LOS ANGELES (AP) - Dozens of sheriff’s deputies at four stations in Los Angeles County are testing body cameras during a six-month pilot program, officials said Monday.

A total of 96 cameras are now being tested in Antelope Valley and in the harbor region. Deputies in the San Gabriel Valley and portions of South Los Angeles will begin testing by the end of the week, said sheriff’s spokeswoman Nicole Nishida.

Participation by deputies is voluntary, she said.

The department called cameras a useful, practical tool for enhancing public trust and generating video and audio evidence. A total of 35 cameras will go to deputies at the Lancaster-area station.

In 2013, the Justice Department concluded a two-year investigation that determined that Antelope Valley deputies in Lancaster and Palmdale discriminated against blacks and Latinos by making unconstitutional stops, searches, seizures and using excessive force.

Nishida said the Lancaster station was selected because it is busy, not because of the Justice Department findings.

The department’s project director Chief Bob Denham said in a statement the department also is developing policies and a process to manage the thousands of hours of video data that will be collected each year.

Cameras are generally supported by law enforcement officials and civil libertarians. However, the policies that govern deployment often are a source of conflict.- Officers worry about Big Brother-style discipline and the public about privacy rights.

Earlier this month, the Justice Department released guidelines created after teaming with the Police Executive Research Forum. The 33 recommendations address community and police officer concerns.

“How long you hold on to the information, who has access (to the recording, and) the discretion to tape or not to tape” all become huge issues, said Chuck Wexler, who heads the nonprofit police research forum.

During the Sheriff’s Department pilot, deputies do not need to inform the public that they’re being recorded.
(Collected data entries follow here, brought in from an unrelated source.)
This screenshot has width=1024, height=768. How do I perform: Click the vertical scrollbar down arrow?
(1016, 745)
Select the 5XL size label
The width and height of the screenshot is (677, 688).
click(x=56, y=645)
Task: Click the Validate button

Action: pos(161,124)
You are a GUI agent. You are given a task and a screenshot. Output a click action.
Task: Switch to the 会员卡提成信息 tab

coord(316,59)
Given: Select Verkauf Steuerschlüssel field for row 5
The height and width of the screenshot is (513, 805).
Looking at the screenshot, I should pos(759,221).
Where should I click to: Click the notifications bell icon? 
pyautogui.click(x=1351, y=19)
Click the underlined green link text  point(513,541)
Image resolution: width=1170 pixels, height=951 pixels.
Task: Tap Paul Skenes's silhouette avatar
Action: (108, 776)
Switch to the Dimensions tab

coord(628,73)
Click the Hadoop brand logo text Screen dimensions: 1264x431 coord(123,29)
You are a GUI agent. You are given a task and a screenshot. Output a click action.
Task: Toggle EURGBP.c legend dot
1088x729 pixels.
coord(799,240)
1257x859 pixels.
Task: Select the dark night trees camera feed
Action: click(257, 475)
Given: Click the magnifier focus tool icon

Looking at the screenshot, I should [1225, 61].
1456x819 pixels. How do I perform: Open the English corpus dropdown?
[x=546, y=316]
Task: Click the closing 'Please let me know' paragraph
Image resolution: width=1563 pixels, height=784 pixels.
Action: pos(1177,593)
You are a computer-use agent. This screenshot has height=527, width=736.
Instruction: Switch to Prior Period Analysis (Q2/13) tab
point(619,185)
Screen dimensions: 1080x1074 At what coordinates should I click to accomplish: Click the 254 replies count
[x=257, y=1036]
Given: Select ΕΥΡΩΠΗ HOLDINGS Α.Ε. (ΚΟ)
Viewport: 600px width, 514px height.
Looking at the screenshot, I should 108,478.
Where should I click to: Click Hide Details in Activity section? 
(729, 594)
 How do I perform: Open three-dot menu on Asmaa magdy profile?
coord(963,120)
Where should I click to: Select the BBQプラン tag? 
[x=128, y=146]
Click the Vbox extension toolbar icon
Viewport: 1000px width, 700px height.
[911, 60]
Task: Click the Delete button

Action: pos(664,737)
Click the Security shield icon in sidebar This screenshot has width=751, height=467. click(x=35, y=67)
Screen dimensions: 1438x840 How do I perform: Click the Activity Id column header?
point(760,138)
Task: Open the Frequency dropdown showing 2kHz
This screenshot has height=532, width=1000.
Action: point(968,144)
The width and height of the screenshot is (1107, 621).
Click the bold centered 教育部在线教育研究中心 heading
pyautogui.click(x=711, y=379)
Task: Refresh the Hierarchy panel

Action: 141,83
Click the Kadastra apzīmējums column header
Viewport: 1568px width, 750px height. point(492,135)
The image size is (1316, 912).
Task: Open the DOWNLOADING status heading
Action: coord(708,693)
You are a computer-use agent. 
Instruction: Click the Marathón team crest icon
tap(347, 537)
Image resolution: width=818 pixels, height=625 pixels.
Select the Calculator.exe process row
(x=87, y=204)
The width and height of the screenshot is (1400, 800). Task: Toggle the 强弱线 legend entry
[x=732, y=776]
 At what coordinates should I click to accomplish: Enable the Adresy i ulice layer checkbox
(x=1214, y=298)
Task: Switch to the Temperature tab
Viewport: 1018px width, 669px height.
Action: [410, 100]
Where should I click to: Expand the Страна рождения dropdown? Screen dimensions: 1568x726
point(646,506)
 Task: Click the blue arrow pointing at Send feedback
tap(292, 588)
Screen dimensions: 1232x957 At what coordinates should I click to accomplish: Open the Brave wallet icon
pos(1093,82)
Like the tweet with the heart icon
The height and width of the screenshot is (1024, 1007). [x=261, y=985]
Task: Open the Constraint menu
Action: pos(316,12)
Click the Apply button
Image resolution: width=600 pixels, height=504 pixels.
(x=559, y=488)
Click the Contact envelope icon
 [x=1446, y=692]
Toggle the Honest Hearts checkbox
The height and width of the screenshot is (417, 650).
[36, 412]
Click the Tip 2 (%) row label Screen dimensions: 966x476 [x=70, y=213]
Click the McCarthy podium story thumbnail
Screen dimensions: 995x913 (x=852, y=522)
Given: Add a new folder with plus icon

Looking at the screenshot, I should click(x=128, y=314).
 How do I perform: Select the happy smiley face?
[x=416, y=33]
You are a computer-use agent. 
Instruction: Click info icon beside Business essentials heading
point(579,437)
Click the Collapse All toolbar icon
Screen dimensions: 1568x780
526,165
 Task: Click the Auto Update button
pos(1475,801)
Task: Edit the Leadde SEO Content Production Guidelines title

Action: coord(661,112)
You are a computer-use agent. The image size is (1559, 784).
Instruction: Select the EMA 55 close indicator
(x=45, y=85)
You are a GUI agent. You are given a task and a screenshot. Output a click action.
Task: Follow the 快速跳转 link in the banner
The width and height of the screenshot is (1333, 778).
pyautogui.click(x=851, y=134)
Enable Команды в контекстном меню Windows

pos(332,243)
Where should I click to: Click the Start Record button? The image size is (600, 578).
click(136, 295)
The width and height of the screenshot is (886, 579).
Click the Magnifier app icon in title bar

They are prohibited from recording each other unless engaged in official enforcement activities, and are generally told to avoid recording victim and witness interviews.

There is also no limit for retaining recording - an issue that civil libertarians have identified as problematic.

Peter Bibring, staff attorney for the ACLU of Southern California, said the department also should be testing cameras in jails. The agency is on the verge of entering into a consent decree with the Justice Department for its management of the jails. Last year 18 deputies were indicted for alleged conduct that included beating and humiliating inmates.

“This agency has a history of excessive force in the jails where detainees have no ability to take videos of the incidents themselves,” Bibring said.

The Sheriff’s Department pilot program follows testing by the Los Angeles Police Department, which plans to roll out the cameras to 600 more officers next year.